- [What is being asked]
Format every line of the material below as a JSON list of strings, one string per line, omitting blank lines.

- [Records shown]
----

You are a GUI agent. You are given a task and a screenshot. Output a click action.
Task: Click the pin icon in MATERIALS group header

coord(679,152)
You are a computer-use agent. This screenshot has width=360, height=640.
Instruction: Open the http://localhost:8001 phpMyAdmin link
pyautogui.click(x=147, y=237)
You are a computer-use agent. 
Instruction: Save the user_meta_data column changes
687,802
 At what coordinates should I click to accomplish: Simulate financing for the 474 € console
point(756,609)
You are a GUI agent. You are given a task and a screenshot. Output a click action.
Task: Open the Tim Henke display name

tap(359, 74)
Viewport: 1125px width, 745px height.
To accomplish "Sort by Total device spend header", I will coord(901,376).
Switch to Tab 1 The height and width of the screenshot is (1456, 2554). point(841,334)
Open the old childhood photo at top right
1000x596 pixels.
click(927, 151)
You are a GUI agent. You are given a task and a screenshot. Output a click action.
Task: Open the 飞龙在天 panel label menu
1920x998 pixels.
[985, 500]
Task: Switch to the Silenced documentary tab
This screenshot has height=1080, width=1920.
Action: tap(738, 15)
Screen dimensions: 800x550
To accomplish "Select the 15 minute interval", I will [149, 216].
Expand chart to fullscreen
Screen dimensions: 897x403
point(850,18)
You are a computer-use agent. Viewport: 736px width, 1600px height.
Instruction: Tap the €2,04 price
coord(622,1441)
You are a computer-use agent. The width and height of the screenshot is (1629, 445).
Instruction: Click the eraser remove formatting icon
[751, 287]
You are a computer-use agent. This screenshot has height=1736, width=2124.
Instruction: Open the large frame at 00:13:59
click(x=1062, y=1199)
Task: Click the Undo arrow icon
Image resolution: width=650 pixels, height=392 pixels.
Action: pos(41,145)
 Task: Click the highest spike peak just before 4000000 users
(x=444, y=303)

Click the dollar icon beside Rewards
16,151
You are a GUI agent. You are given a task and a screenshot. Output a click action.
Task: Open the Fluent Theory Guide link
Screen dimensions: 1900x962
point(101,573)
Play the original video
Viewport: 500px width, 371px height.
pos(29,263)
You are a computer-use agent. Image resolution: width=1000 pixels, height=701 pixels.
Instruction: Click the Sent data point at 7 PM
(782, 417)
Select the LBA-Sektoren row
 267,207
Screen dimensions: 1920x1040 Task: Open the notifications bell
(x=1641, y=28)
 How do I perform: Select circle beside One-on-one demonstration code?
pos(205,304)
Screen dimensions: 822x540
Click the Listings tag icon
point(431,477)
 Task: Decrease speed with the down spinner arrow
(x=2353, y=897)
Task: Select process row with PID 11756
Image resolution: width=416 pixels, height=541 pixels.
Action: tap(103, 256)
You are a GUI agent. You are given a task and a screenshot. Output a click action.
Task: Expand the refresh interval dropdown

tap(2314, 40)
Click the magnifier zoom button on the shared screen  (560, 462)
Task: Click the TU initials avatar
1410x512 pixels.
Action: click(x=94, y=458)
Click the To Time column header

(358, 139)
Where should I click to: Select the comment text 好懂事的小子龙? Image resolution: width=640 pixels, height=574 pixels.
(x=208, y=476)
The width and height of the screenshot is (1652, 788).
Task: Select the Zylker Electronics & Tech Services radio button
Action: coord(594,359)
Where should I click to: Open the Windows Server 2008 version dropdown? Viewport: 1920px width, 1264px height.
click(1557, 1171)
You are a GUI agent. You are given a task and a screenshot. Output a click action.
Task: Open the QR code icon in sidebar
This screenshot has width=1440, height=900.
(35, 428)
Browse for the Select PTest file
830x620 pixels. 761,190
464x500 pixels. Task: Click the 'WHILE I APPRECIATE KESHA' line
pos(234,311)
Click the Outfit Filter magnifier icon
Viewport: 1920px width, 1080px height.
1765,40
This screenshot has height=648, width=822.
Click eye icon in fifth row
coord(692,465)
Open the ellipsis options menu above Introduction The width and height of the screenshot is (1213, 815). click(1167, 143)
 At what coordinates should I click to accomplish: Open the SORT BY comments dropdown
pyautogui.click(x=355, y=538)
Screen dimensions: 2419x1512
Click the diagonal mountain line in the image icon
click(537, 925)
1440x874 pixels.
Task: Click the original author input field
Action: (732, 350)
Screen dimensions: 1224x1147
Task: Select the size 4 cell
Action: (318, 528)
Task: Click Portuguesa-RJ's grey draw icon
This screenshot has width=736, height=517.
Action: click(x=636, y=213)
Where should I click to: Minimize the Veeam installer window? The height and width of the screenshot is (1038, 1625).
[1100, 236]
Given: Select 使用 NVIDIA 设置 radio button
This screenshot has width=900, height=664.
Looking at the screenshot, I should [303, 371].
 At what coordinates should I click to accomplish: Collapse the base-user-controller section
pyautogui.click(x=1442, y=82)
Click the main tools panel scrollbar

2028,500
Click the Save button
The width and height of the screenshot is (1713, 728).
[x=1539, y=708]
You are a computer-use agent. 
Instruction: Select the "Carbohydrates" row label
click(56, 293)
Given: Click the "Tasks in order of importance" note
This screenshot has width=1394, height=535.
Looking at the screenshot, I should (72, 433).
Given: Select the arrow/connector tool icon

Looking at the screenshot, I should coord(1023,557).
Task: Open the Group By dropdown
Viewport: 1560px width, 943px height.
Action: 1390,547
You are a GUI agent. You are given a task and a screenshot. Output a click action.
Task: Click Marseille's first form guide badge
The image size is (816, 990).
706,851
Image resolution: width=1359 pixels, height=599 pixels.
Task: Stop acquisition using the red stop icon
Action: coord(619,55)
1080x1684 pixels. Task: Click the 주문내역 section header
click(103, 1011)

----

- [Answer to this problem]
[
  "You are a GUI agent. You are given a task and a screenshot. Output a click action.",
  "Task: Click the pin icon in MATERIALS group header",
  "coord(679,152)",
  "You are a computer-use agent. This screenshot has width=360, height=640.",
  "Instruction: Open the http://localhost:8001 phpMyAdmin link",
  "pyautogui.click(x=147, y=237)",
  "You are a computer-use agent. ",
  "Instruction: Save the user_meta_data column changes",
  "687,802",
  " At what coordinates should I click to accomplish: Simulate financing for the 474 € console",
  "point(756,609)",
  "You are a GUI agent. You are given a task and a screenshot. Output a click action.",
  "Task: Open the Tim Henke display name",
  "tap(359, 74)",
  "Viewport: 1125px width, 745px height.",
  "To accomplish \"Sort by Total device spend header\", I will coord(901,376).",
  "Switch to Tab 1 The height and width of the screenshot is (1456, 2554). point(841,334)",
  "Open the old childhood photo at top right",
  "1000x596 pixels.",
  "click(927, 151)",
  "You are a GUI agent. You are given a task and a screenshot. Output a click action.",
  "Task: Open the 飞龙在天 panel label menu",
  "1920x998 pixels.",
  "[985, 500]",
  "Task: Switch to the Silenced documentary tab",
  "This screenshot has height=1080, width=1920.",
  "Action: tap(738, 15)",
  "Screen dimensions: 800x550",
  "To accomplish \"Select the 15 minute interval\", I will [149, 216].",
  "Expand chart to fullscreen",
  "Screen dimensions: 897x403",
  "point(850,18)",
  "You are a computer-use agent. Viewport: 736px width, 1600px height.",
  "Instruction: Tap the €2,04 price",
  "coord(622,1441)",
  "You are a computer-use agent. The width and height of the screenshot is (1629, 445).",
  "Instruction: Click the eraser remove formatting icon",
  "[751, 287]",
  "You are a computer-use agent. This screenshot has height=1736, width=2124.",
  "Instruction: Open the large frame at 00:13:59",
  "click(x=1062, y=1199)",
  "Task: Click the Undo arrow icon",
  "Image resolution: width=650 pixels, height=392 pixels.",
  "Action: pos(41,145)",
  " Task: Click the highest spike peak just before 4000000 users",
  "(x=444, y=303)",
  "Click the dollar icon beside Rewards",
  "16,151",
  "You are a GUI agent. You are given a task and a screenshot. Output a click action.",
  "Task: Open the Fluent Theory Guide link",
  "Screen dimensions: 1900x962",
  "point(101,573)",
  "Play the original video",
  "Viewport: 500px width, 371px height.",
  "pos(29,263)",
  "You are a computer-use agent. Image resolution: width=1000 pixels, height=701 pixels.",
  "Instruction: Click the Sent data point at 7 PM",
  "(782, 417)",
  "Select the LBA-Sektoren row",
  " 267,207",
  "Screen dimensions: 1920x1040 Task: Open the notifications bell",
  "(x=1641, y=28)",
  " How do I perform: Select circle beside One-on-one demonstration code?",
  "pos(205,304)",
  "Screen dimensions: 822x540",
  "Click the Listings tag icon",
  "point(431,477)",
  " Task: Decrease speed with the down spinner arrow",
  "(x=2353, y=897)",
  "Task: Select process row with PID 11756",
  "Image resolution: width=416 pixels, height=541 pixels.",
  "Action: tap(103, 256)",
  "You are a GUI agent. You are given a task and a screenshot. Output a click action.",
  "Task: Expand the refresh interval dropdown",
  "tap(2314, 40)",
  "Click the magnifier zoom button on the shared screen  (560, 462)",
  "Task: Click the TU initials avatar",
  "1410x512 pixels.",
  "Action: click(x=94, y=458)",
  "Click the To Time column header",
  "(358, 139)",
  "Where should I click to: Select the comment text 好懂事的小子龙? Image resolution: width=640 pixels, height=574 pixels.",
  "(x=208, y=476)",
  "The width and height of the screenshot is (1652, 788).",
  "Task: Select the Zylker Electronics & Tech Services radio button",
  "Action: coord(594,359)",
  "Where should I click to: Open the Windows Server 2008 version dropdown? Viewport: 1920px width, 1264px height.",
  "click(1557, 1171)",
  "You are a GUI agent. You are given a task and a screenshot. Output a click action.",
  "Task: Open the QR code icon in sidebar",
  "This screenshot has width=1440, height=900.",
  "(35, 428)",
  "Browse for the Select PTest file",
  "830x620 pixels. 761,190",
  "464x500 pixels. Task: Click the 'WHILE I APPRECIATE KESHA' line",
  "pos(234,311)",
  "Click the Outfit Filter magnifier icon",
  "Viewport: 1920px width, 1080px height.",
  "1765,40",
  "This screenshot has height=648, width=822.",
  "Click eye icon in fifth row",
  "coord(692,465)",
  "Open the ellipsis options menu above Introduction The width and height of the screenshot is (1213, 815). click(1167, 143)",
  " At what coordinates should I click to accomplish: Open the SORT BY comments dropdown",
  "pyautogui.click(x=355, y=538)",
  "Screen dimensions: 2419x1512",
  "Click the diagonal mountain line in the image icon",
  "click(537, 925)",
  "1440x874 pixels.",
  "Task: Click the original author input field",
  "Action: (732, 350)",
  "Screen dimensions: 1224x1147",
  "Task: Select the size 4 cell",
  "Action: (318, 528)",
  "Task: Click Portuguesa-RJ's grey draw icon",
  "This screenshot has width=736, height=517.",
  "Action: click(x=636, y=213)",
  "Where should I click to: Minimize the Veeam installer window? The height and width of the screenshot is (1038, 1625).",
  "[1100, 236]",
  "Given: Select 使用 NVIDIA 设置 radio button",
  "This screenshot has width=900, height=664.",
  "Looking at the screenshot, I should [303, 371].",
  " At what coordinates should I click to accomplish: Collapse the base-user-controller section",
  "pyautogui.click(x=1442, y=82)",
  "Click the main tools panel scrollbar",
  "2028,500",
  "Click the Save button",
  "The width and height of the screenshot is (1713, 728).",
  "[x=1539, y=708]",
  "You are a computer-use agent. ",
  "Instruction: Select the \"Carbohydrates\" row label",
  "click(56, 293)",
  "Given: Click the \"Tasks in order of importance\" note",
  "This screenshot has width=1394, height=535.",
  "Looking at the screenshot, I should (72, 433).",
  "Given: Select the arrow/connector tool icon",
  "Looking at the screenshot, I should coord(1023,557).",
  "Task: Open the Group By dropdown",
  "Viewport: 1560px width, 943px height.",
  "Action: 1390,547",
  "You are a GUI agent. You are given a task and a screenshot. Output a click action.",
  "Task: Click Marseille's first form guide badge",
  "The image size is (816, 990).",
  "706,851",
  "Image resolution: width=1359 pixels, height=599 pixels.",
  "Task: Stop acquisition using the red stop icon",
  "Action: coord(619,55)",
  "1080x1684 pixels. Task: Click the 주문내역 section header",
  "click(103, 1011)"
]